View and download the notebook here!

Unobserved Heterogeneity and Finite Mixture Models#

Unobserved heterogeneity is a concern in every econometric application. Keane and Wolpin (1997) face the problem that individuals at the age of sixteen report varying years of schooling. Neglecting the issue of measurement error, it is unlikely that the differences in initial schooling are caused by exogenous factors. Instead, the schooling decision is affected by a variety of endogenous factors such as parental investement, school and teacher quality, intrinsic motivation, and ability. Without correction, estimation methods fail to recover the true parameters.

One solution would be to extend the model and incorporate the whole human capital investement process up to the age where initial schooling was zero. Although such a model would be extremely interesting, it is also almost infeasible to model that many factors in terms of modeling, computation and data.

Another solution is to employ individual fixed-effects. Then, the state space comprises a dimension with has the same number of unique values as there are individuals in the sample. Thus, you have to compute the decision rules for every individual for the whole state space separately which is computationally infeasible.

Keane and Wolpin (1997) resort to model unobserved heterogeneity with a finite mixture. A mixture model can be used to model the presence of subpopulations (types) in the general population without requiring the observed data to identify the affiliation to a group. In contrast to fixed-effects, the number of subpopulations is much lower than the number of individuals. There is also no fixed and unique assignment to one subpopulation, but relations are defined by a probability mass function.

____________

- _SHORT PROBLEM 1_: In the passage on unobserved heterogeneity, what defines how individuals relate to the subpopulations in a finite mixture model?
- _SHORT PROBLEM 2_: Write the next part of the passage on unobserved heterogeneity and finite mixture models, starting after its last sentence.
The lines after this passage are separate material and do not belong to it.

- _EXTRACTED DATA_:
____________

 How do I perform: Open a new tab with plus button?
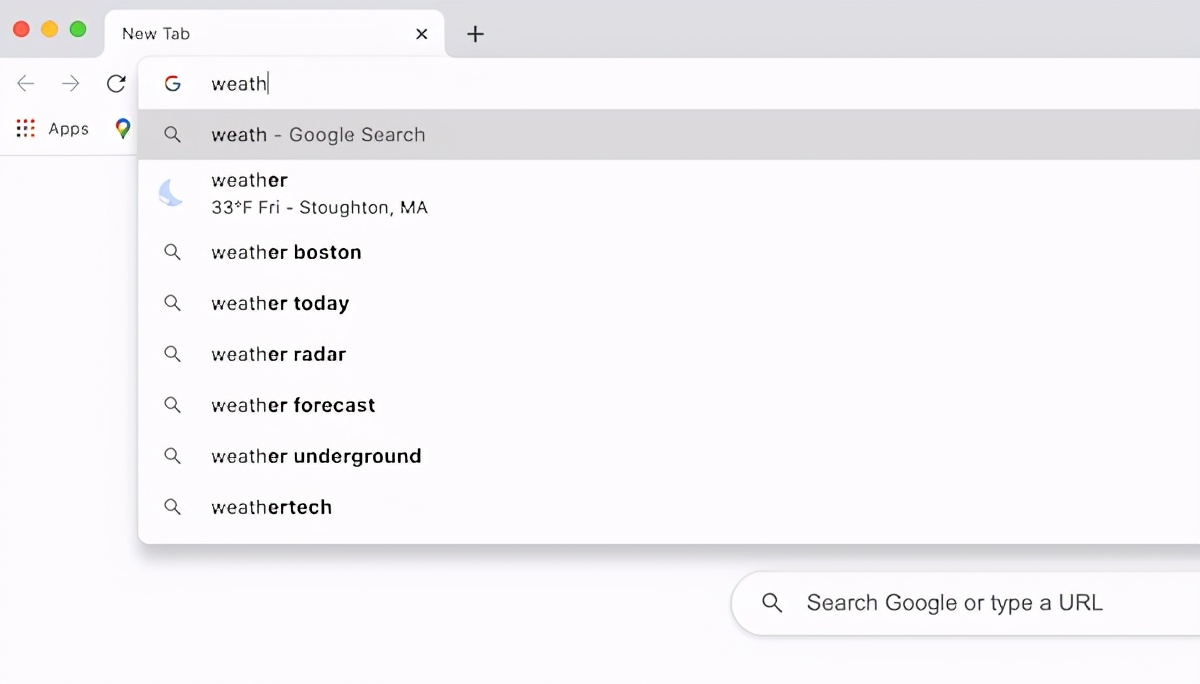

____________

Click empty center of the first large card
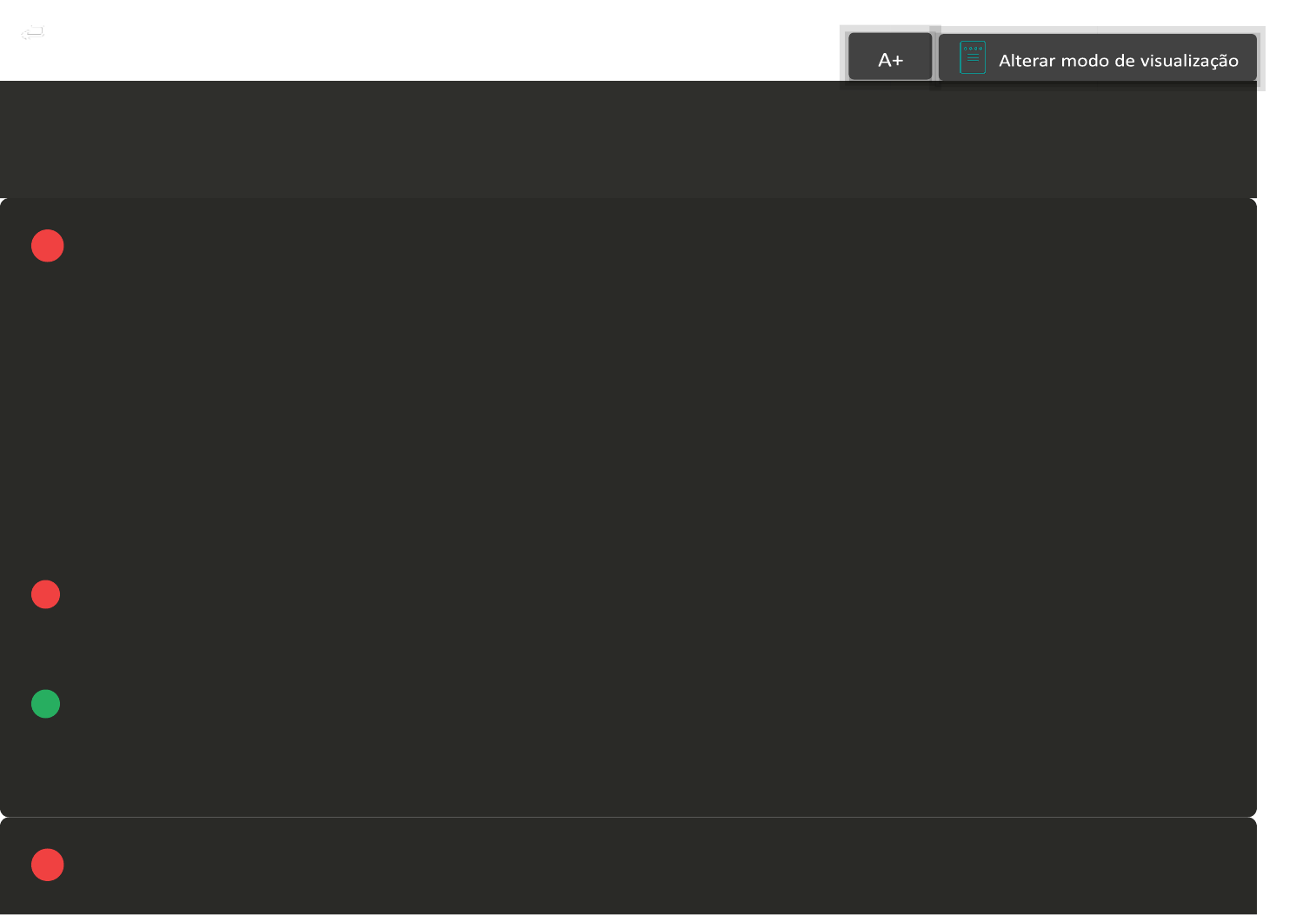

____________

- _ANSWER 1_: A probability mass function.

- _ANSWER 2_:
Each type has a preference for a particular choice which is modeled by a constant in the utility functions. For working alternatives, \(w\), the constant is in the log wage equation whereas for non-working alternatives, \(n\), it is in the nonpecuniary reward. Note that respy allows for type-specific effects in every utility component. Keane and Wolpin (1997) call it endowment with the symbol \(e_{ak}\) for type \(k\) and alternative \(a\).

\[\begin{split}\begin{align} \log(W(s_t, a_t)) = x^w\beta^w + e_{ak} + \epsilon_{at}\\ N^n(s_t, a_t) = x^n\beta^n + e_{ak} + \epsilon_{at} \end{align}\end{split}\]

To estimate model parameters with maximum likelihood, the likelihood contribution for one individual is defined as the joint probability of choices and wages accumulated over time.

\[P(\{a_t\}^T_{t=0} \mid s^-_t, e_{ak}, W_t) = \prod^T_{t = 0} p(a_t, \mid s^-_t, e_{ak}, W_t)\]

We can weight the contribution for type \(k\) with the probability for being the same type to get the unconditioned likelihood contribution of an individual.

\[P(\{a_t, W_t\}^T_{t=0}) = \sum^K_{k=1} \pi_k P(\{a_t\}^T_{t=0} \mid s^-_t, e_{ak}, W_t)\]

To avoid misspecification of the likelihood, \(\pi_k\) must be a function of all individual characteristics which are determined before individuals enter the model horizon and are not the result of exogenous factors. The type-specific probability \(\pi_k = f(x^\pi \beta^\pi)\) is calculated with softmax function based on a vector of covariates \(x^\pi\) and a matrix of coefficients \(\beta^\pi\) for each type-covariate combination.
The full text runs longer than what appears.